Reclaiming a locked mutex

Robert_Muil · December 8, 2004, 12:37am

Hello,

Is there any way of releasing/reclaiming a mutex that has been locked by an
aborted thread?

pthread_mutex_unlock () will not work outside the locking thread.
pthread_mutex_destroy () will not destroy a locked mutex. pthread_mutex_init
() will not reinitialise an mutex that has not been destroyed.

Therefore, it seems to me that if a thread uses a mutex (which is very
common), it must never be aborted, or the mutex is forever locked. This
seems silly.

Robert.

Igor_Kovalenko2 · December 8, 2004, 8:18am

SyncMutexEvent() and SyncMutexRevive() kernel calls can do it.
But it will be ugly since they need object of type sync_t, rather than
pthread_mutex_t. Gotta peek into the headers and it won’t be portable (may
not even be compatible between QNX versions).

– igor

“Robert Muil” <r.muil@crcmining.com.au> wrote in message
news:cp5hsl$afd$1@inn.qnx.com…

Hello,

Is there any way of releasing/reclaiming a mutex that has been locked by
an
aborted thread?

pthread_mutex_unlock () will not work outside the locking thread.
pthread_mutex_destroy () will not destroy a locked mutex.
pthread_mutex_init
() will not reinitialise an mutex that has not been destroyed.

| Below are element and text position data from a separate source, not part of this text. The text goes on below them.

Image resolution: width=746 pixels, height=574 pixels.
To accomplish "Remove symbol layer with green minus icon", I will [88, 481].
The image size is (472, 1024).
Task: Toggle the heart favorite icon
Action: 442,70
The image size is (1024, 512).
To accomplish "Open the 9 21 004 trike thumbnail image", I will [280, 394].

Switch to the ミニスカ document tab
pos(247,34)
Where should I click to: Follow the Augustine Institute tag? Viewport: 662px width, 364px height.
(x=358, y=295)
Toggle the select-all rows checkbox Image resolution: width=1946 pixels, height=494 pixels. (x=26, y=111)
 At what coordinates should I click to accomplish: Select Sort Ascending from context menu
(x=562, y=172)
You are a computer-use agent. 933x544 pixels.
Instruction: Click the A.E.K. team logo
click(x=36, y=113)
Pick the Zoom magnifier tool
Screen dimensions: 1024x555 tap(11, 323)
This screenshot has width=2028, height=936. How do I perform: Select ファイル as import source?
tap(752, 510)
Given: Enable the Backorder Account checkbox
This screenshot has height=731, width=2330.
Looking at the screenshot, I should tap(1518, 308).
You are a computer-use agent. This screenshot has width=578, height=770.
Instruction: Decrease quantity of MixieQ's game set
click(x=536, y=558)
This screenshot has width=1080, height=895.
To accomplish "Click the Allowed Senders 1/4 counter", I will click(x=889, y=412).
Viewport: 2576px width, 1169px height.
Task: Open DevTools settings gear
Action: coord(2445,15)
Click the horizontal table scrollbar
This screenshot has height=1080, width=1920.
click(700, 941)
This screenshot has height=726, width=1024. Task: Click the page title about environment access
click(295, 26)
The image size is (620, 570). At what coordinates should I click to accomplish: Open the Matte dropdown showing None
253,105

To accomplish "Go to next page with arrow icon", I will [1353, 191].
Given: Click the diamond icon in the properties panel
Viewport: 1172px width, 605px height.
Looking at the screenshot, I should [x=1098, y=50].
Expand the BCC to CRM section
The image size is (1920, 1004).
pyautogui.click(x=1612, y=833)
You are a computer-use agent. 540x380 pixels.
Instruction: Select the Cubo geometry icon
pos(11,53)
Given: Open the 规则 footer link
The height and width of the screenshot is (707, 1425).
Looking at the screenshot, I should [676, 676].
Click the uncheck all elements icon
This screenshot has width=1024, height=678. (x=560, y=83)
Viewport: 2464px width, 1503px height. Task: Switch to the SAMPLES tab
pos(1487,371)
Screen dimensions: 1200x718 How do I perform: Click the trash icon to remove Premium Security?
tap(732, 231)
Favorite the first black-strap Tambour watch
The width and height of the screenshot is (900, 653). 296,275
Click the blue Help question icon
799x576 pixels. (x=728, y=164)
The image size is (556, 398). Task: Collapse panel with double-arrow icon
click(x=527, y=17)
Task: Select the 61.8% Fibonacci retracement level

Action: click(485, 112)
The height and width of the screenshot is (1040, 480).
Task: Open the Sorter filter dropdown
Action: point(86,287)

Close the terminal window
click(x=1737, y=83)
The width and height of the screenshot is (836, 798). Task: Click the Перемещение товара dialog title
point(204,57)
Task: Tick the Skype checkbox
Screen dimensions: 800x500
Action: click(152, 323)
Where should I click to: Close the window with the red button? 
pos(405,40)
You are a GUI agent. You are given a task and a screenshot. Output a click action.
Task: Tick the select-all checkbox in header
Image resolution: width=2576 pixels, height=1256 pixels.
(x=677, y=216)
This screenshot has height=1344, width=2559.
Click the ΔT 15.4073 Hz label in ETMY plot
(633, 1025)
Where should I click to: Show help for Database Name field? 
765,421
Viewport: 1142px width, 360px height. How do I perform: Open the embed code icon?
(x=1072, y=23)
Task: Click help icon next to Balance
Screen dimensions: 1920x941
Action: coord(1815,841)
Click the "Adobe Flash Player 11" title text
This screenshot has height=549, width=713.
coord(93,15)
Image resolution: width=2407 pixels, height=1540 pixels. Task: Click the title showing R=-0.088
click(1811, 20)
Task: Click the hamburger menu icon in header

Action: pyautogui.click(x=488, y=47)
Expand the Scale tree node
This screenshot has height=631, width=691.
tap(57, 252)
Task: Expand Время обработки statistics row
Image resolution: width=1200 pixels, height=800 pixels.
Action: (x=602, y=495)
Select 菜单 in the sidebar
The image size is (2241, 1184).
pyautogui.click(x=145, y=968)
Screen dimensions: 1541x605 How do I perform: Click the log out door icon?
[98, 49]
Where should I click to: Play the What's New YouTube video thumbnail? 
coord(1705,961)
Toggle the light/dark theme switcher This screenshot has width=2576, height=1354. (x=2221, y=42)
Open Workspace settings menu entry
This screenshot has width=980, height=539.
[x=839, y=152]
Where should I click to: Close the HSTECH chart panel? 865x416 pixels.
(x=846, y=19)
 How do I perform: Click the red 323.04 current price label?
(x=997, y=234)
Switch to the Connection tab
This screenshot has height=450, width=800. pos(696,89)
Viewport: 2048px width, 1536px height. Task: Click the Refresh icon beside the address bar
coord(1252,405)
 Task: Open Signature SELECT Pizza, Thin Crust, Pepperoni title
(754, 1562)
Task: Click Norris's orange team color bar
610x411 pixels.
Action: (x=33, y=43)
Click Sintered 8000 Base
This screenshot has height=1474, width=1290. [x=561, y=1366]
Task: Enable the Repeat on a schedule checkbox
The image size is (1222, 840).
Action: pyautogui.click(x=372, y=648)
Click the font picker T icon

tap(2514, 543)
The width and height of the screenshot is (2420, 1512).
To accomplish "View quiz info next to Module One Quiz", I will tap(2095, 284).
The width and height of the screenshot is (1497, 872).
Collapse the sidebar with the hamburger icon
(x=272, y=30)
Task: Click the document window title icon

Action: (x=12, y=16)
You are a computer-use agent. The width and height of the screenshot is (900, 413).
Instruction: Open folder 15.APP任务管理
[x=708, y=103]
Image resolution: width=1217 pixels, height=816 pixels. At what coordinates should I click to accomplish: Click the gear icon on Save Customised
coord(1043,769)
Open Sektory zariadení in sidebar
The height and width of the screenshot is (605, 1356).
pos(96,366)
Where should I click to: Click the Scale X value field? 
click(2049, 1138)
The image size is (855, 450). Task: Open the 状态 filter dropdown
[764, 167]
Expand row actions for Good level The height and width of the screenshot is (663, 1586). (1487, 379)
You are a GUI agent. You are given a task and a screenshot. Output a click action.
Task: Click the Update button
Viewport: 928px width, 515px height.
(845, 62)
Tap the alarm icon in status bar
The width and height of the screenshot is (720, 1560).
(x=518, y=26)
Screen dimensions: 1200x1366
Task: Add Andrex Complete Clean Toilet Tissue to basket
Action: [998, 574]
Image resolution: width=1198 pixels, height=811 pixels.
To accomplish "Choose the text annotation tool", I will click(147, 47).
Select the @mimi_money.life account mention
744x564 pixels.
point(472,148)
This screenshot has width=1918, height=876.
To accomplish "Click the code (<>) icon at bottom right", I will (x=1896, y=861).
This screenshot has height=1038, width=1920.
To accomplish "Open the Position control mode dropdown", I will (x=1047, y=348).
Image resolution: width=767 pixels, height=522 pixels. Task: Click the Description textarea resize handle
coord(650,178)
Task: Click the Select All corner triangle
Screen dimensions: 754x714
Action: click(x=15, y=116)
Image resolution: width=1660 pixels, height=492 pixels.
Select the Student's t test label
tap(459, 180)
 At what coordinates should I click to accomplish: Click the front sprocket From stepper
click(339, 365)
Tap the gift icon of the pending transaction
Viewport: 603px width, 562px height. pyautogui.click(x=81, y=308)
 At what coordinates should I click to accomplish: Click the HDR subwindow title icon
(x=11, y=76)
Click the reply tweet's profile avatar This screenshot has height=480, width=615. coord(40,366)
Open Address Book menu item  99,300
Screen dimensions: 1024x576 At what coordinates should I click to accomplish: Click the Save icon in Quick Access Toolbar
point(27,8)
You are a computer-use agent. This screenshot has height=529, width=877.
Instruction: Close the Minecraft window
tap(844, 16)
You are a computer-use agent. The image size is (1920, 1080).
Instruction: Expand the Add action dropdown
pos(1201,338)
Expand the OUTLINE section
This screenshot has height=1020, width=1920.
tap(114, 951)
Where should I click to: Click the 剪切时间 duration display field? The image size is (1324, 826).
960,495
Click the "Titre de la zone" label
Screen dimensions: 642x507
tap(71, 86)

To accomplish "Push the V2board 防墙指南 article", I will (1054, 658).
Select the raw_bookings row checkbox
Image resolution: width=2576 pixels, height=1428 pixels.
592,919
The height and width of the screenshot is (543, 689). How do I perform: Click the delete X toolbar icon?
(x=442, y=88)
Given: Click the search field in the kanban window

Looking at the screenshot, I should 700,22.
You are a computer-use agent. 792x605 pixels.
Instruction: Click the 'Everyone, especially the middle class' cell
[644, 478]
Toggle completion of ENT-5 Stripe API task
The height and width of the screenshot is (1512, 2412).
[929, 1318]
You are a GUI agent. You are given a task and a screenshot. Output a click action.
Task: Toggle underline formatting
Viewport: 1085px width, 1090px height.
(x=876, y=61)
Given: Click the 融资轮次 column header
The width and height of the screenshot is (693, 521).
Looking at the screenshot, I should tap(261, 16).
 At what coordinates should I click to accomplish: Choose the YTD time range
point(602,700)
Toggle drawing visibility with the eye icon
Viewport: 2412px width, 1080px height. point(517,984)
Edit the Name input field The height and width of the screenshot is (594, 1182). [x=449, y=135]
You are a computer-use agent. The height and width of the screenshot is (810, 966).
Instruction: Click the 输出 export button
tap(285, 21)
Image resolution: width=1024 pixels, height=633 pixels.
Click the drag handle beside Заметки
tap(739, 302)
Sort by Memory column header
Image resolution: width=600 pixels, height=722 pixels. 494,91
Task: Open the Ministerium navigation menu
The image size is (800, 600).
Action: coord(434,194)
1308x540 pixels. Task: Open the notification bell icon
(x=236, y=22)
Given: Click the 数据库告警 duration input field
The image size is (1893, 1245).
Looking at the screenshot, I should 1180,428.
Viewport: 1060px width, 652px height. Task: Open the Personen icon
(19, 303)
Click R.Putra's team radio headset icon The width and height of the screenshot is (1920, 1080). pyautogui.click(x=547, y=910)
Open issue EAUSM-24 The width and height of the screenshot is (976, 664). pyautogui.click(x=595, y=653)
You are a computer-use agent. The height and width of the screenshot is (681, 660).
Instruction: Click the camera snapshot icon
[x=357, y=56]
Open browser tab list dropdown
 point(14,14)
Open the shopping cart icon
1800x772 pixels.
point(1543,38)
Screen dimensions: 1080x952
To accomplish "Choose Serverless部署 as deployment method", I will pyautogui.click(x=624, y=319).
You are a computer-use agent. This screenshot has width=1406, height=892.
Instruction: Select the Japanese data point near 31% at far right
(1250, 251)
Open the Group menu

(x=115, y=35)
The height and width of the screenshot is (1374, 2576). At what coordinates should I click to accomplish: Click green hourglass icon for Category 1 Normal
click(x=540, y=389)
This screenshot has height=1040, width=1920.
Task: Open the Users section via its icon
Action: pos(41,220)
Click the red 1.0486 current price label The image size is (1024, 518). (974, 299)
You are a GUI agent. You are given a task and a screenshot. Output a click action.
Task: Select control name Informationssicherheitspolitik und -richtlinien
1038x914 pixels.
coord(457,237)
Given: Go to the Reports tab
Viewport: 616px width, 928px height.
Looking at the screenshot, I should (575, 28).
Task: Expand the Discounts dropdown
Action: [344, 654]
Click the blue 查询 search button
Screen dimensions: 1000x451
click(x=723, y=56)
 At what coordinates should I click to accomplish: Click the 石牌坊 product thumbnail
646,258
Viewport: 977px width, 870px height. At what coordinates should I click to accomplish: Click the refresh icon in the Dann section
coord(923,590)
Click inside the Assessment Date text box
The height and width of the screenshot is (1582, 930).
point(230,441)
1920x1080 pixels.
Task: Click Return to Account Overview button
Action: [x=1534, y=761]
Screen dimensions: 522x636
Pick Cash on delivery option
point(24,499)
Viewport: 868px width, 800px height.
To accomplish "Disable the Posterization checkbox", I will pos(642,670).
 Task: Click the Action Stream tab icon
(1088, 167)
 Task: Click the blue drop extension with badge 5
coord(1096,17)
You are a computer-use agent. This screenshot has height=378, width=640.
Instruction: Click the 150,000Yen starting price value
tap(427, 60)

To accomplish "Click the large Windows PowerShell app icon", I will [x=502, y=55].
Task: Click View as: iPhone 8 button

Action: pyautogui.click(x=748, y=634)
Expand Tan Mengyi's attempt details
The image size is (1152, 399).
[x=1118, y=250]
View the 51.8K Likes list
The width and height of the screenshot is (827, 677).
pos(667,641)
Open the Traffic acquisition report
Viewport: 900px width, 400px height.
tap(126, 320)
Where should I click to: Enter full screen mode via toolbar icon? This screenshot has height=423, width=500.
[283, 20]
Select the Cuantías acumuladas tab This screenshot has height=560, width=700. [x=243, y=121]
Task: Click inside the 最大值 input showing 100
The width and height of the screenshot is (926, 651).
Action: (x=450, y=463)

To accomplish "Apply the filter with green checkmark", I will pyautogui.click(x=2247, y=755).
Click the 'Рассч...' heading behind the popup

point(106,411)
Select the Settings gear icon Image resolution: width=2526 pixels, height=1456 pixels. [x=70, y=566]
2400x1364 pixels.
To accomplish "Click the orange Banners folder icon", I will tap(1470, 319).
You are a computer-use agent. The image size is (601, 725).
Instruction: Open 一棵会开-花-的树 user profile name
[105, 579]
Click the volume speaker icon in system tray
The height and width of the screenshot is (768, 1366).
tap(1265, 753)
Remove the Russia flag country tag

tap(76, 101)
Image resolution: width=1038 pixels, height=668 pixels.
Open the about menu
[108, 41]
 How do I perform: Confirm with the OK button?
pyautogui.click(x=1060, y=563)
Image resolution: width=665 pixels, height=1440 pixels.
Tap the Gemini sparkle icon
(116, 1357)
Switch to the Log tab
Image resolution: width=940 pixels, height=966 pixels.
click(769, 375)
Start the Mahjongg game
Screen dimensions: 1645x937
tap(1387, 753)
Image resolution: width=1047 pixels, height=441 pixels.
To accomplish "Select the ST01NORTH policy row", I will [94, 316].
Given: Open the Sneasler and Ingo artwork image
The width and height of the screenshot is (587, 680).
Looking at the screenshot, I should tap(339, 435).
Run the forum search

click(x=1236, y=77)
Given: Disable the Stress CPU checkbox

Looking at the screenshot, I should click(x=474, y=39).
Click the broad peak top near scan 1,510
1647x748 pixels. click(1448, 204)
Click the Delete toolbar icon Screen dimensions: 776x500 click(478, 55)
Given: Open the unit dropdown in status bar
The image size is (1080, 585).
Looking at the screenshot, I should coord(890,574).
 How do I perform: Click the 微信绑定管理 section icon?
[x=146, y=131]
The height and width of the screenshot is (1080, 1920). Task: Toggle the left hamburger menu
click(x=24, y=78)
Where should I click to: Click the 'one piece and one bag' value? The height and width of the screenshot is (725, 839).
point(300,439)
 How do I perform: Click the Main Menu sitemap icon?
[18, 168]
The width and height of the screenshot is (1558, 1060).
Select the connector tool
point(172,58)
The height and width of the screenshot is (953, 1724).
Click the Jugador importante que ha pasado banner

Therefore, it seems to me that if a thread uses a mutex (which is very
common), it must never be aborted, or the mutex is forever locked. This
seems silly.

Robert.

Peter_Weber1 · December 8, 2004, 12:33pm

May you have a chance to use pthread_cleanup_push/pop() to leave the mutex
in a defined state in case the thread gets killed. May a cleaner solution
cheers,
Peter

“Robert Muil” <r.muil@crcmining.com.au> schrieb im Newsbeitrag
news:cp5hsl$afd$1@inn.qnx.com…

Hello,

Is there any way of releasing/reclaiming a mutex that has been locked by
an
aborted thread?

pthread_mutex_unlock () will not work outside the locking thread.
pthread_mutex_destroy () will not destroy a locked mutex.
pthread_mutex_init
() will not reinitialise an mutex that has not been destroyed.

Therefore, it seems to me that if a thread uses a mutex (which is very
common), it must never be aborted, or the mutex is forever locked. This
seems silly.

Robert.

Kevin_N1 · December 8, 2004, 2:28pm

I’ve successfully used SyncMutexEvent() & SyncMutexRevive() to recover locked
mutexes. You can use them directly on objects of type pthread_mutex_t. Just
don’t forget to unlock the mutex after reviving it.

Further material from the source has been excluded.